TEXTE À LIRE =

####

4. Considérant que le code du travail prévoit plusieurs congés au profit des salariés, notamment le congé parental d'éducation ; qu'il résulte du premier alinéa de l'article L. 122-28-1 de ce code, en vigueur au 1er juin 2001, que, pendant la période qui suit l'expiration du congé de maternité ou d'adoption, tout salarié qui justifie d'une ancienneté minimale d'une année à la date de naissance de son enfant ou de l'arrivée au foyer d'un enfant qui n'a pas encore atteint l'âge de la fin de l'obligation scolaire adopté ou confié en vue de son adoption a le droit de bénéficier d'un tel congé, durant lequel le contrat de travail est suspendu ; que l'article L. 122-28-6 du même code, en vigueur à la même date, précise que la durée du congé parental est " prise en compte pour moitié dans la détermination des avantages liés à l'ancienneté. Le salarié conserve, en outre, le bénéfice de tous les avantages qu'il avait acquis avant le début de ce congé. " ; que des dispositions similaires figurent dans l'actuel code du travail, aux articles L. 1225-47 et suivants ;

5. Considérant qu'il en résulte que si l'intéressée est en mesure d'établir l'existence d'un contrat de travail en 2001 et de justifier avoir effectivement été placée en congé parental d'éducation depuis cette date et jusqu'au 27 novembre 2011, le respect de la condition d'un an d'ancienneté ininterrompue dans la profession posée par la loi doit être apprécié, en ce qui la concerne, en prenant en compte sa durée d'activité à la chambre des avoués de la cour d'appel d'Aix-en-Provence tant avant son congé parental qu'après son retour de congé ; qu'en outre, pour le calcul du montant de l'indemnité qu'elle revendique, la période de congé parental doit être prise en compte pour la moitié de sa durée, conformément aux dispositions précitées de l'article L. 122-28-6 du code du travail;

6. Considérant que, pour rejeter la demande de MmeA..., le président de la commission nationale d'indemnisation des avoués s'est abstenu de rechercher si elle justifiait, comme elle le soutenait, avoir été placée en congé parental ; qu'il a ainsi fait une inexacte application de l'article 14 de la loi du 25 janvier 2011 portant réforme de la représentation devant les cours d'appel ; que, par suite, et sans qu'il soit besoin d'examiner les autres moyens de la requête, Mme A...est fondée à demander l'annulation des décisions qu'elle attaque ;

7. Considérant, toutefois, qu'en l'état de l'instruction, il n'est pas possible de déterminer la nature exacte et la durée du congé parental dont Mme A...se prévaut; qu'il y a lieu, par suite, de la renvoyer devant la commission nationale d'indemnisation des avoués pour qu'il soit statué sur sa demande selon les modalités ci-dessus définies ;

8. Considérant qu'il n'y a pas lieu, dans les circonstances de l'espèce, de mettre à la charge de l'Etat la somme que demande Mme A...au titre des dispositions de l'article L. 761-1 du code de justice administrative ;

D E C I D E :

--------------

Article 1er : Les décisions des 9 mai et 2 octobre 2012 de la commission nationale d'indemnisation des avoués sont annulées.

####

DONNÉES EXTRAITES =
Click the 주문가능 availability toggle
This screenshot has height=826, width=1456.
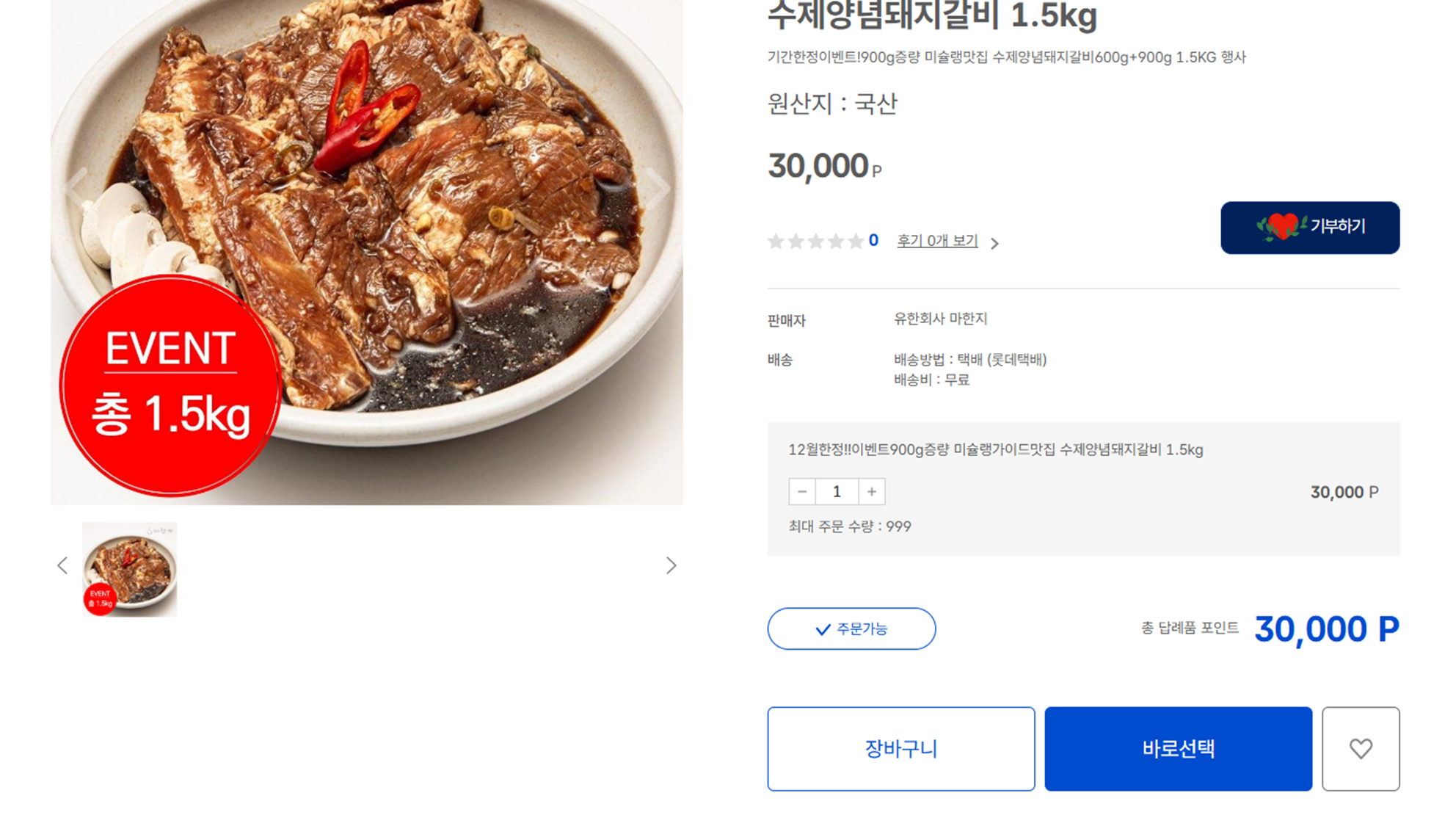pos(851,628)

####

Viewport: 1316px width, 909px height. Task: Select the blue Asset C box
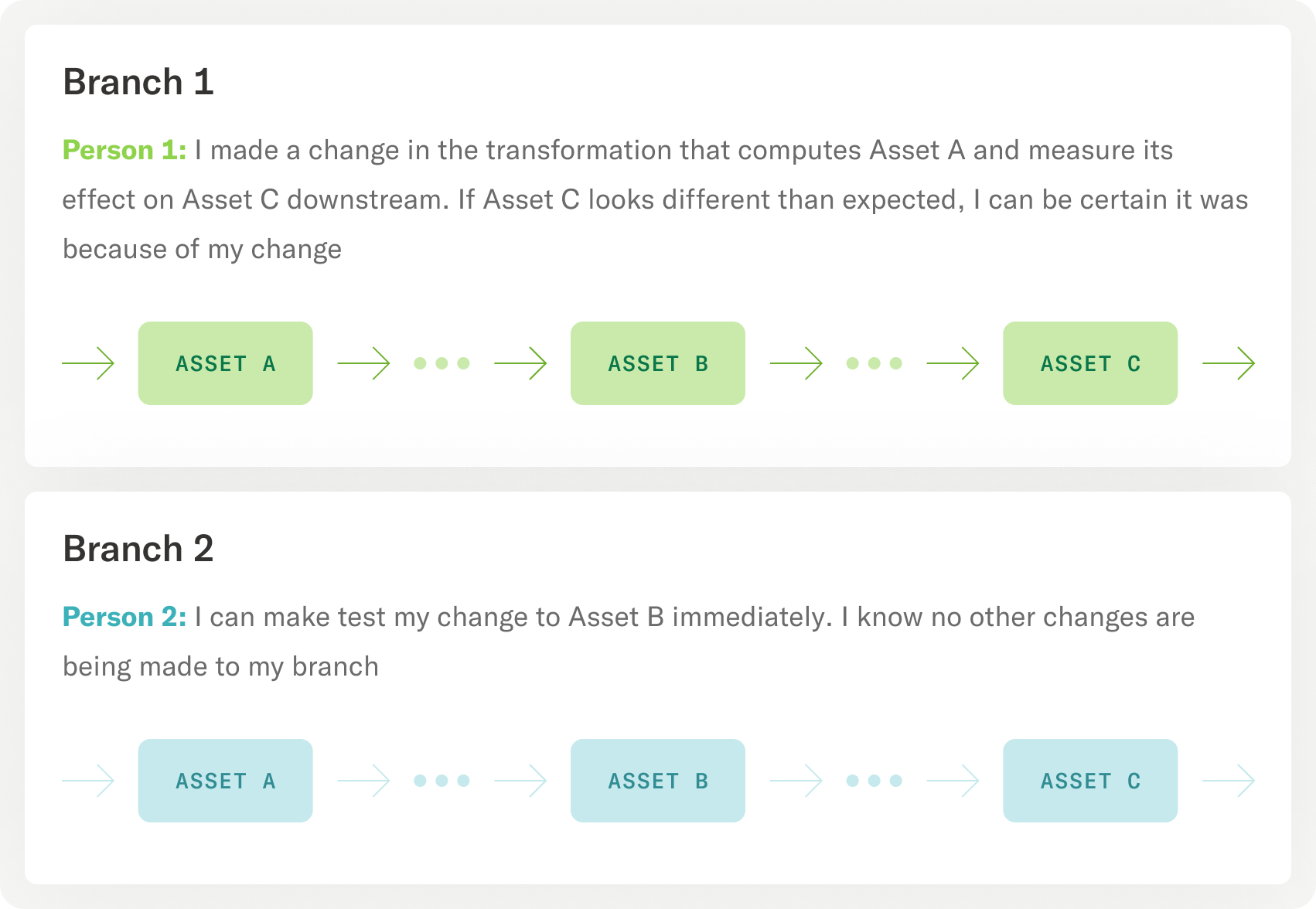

####

EXERCICES À RÉALISER =
[A] D'après l'extrait de décision, pour quelle raison Mme A... est-elle fondée à demander l'annulation des décisions qu'elle attaque ? Répondez en une à trois phrases.
[B] Répondez aux questions suivantes à partir de l'extrait de décision.
(i) Dans quelle proportion la durée du congé parental est-elle prise en compte dans la détermination des avantages liés à l'ancienneté ?
(ii) Jusqu'à quelle date Mme A... devrait-elle justifier avoir été placée en congé parental d'éducation ?
(iii) De quelles dates sont les décisions de la commission nationale d'indemnisation des avoués qui sont annulées ?
[C] Recopiez fidèlement le passage de l'extrait de décision qui commence par « D E C I D E » et se termine par « avoués sont annulées. ».
Les données ne jouent aucun rôle dans cette partie.

RÉSULTATS PAR EXERCICE =
[A] Le président de la commission nationale d'indemnisation des avoués a rejeté sa demande sans rechercher si elle justifiait avoir été placée en congé parental, comme elle le soutenait. Il a ainsi fait une inexacte application de l'article 14 de la loi du 25 janvier 2011 portant réforme de la représentation devant les cours d'appel.

[B]
(i) Pour moitié.
(ii) Jusqu'au 27 novembre 2011.
(iii) Du 9 mai et du 2 octobre 2012.

[C]
D E C I D E :

--------------

Article 1er : Les décisions des 9 mai et 2 octobre 2012 de la commission nationale d'indemnisation des avoués sont annulées.